University of California's striking academic workers begin vote on labor deal
LOS ANGELES, Dec 19 (Reuters) - Thousands of striking academic workers began voting on Monday whether to ratify a deal with the University of California and end a 5-week-old walkout that unions say is the biggest work stoppage ever at a U.S. institution of higher education.
The proposed contract agreement was hailed by union and university supporters as a landmark labor deal that would set a new national standard boosting wages and working conditions for graduate students employed at public universities.
The tentative settlement was reached last Friday, a week after the two sides enlisted an independent mediator, former state senator and Sacramento Mayor Darrell Steinberg, to help break a stalemate in the talks and broker a deal.
The striking scholars, who walked off the job on Nov. 14, include teaching assistants, researchers, tutors and other graduate student instructors at all 10 UC campuses and the Lawrence Berkeley National Laboratory.
They are to remain off the job until the agreement is approved by simple majority among those casting ballots in the ratification vote, which runs through Friday.
The walkout dragged on for weeks as the fall term drew to a close, disrupting final exams, study sessions and grading of papers throughout California's flagship university system. In terms of workers involved, it ranked as larger than any previous strike at a U.S. academic institution, union leaders said.
The tentative pact would provide wage increases of up to 66% over the 2-1/2 year life of the contract, according to leaders of the two United Auto Workers (UAW) union locals representing the 36,000 graduate students covered by the deal.
Two other UAW locals negotiating on behalf of 12,000 post-doctoral scholars and researchers ratified a separate settlement and returned to work earlier this month.
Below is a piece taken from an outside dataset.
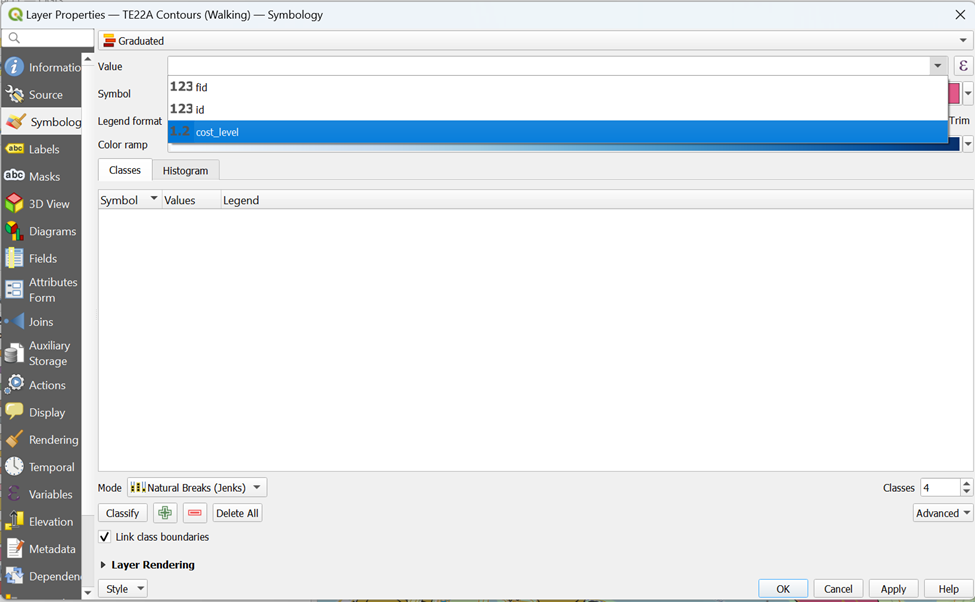
Task: Open the 3D View cube icon
Action: 14,203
The UAW, expanding its ranks in recent years to include economic sectors beyond the auto industry, had made achievement of living wages a top priority for its academic workers, many of whom the union said have faced staggering rental burdens and debt on part-time salaries as low as $24,000 a year.
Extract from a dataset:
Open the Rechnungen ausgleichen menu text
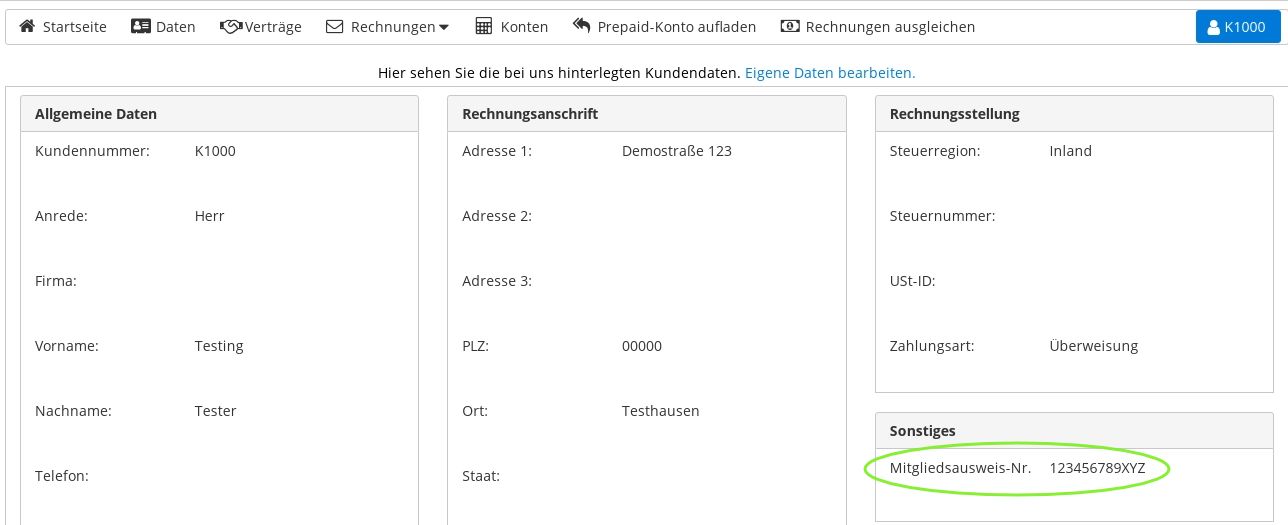tap(890, 27)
By the fall term of 2024 under the proposed agreement, the minimum nine-month salary for teaching assistants would rise to $36,500 at UC Berkeley, UC San Francisco and UCLA, and to $34,000 at other campuses, according to the university.
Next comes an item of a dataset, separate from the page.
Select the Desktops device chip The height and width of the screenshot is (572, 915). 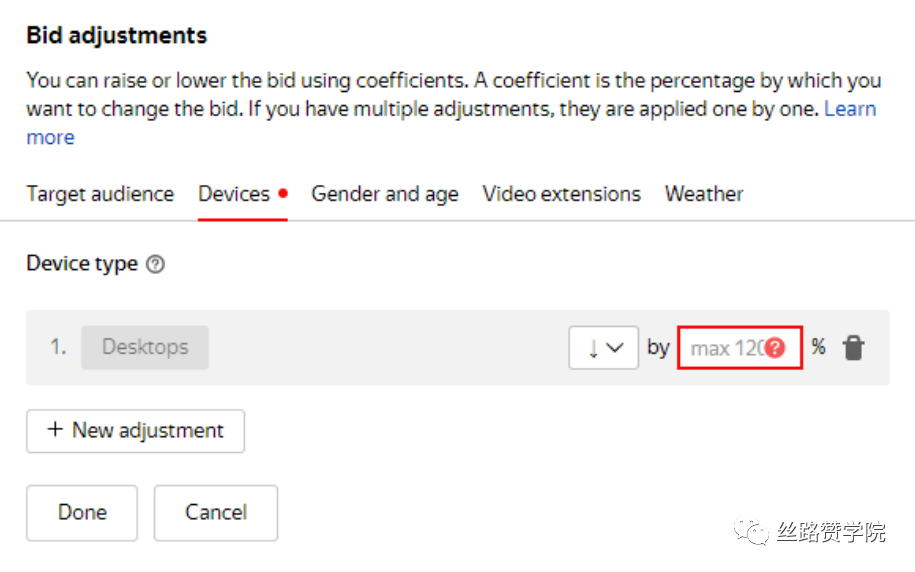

Union leaders urging ratification of the deal also pointed to expanded benefits for childcare, public transit and workplace protection
But some detractors said the tentative pact falls short in meeting the living costs grad students face in pricey cities where many UC campuses are located, and critics faulted the deal for giving up on union demands to tie wage gains to housing costs, the Los Angeles Times reported.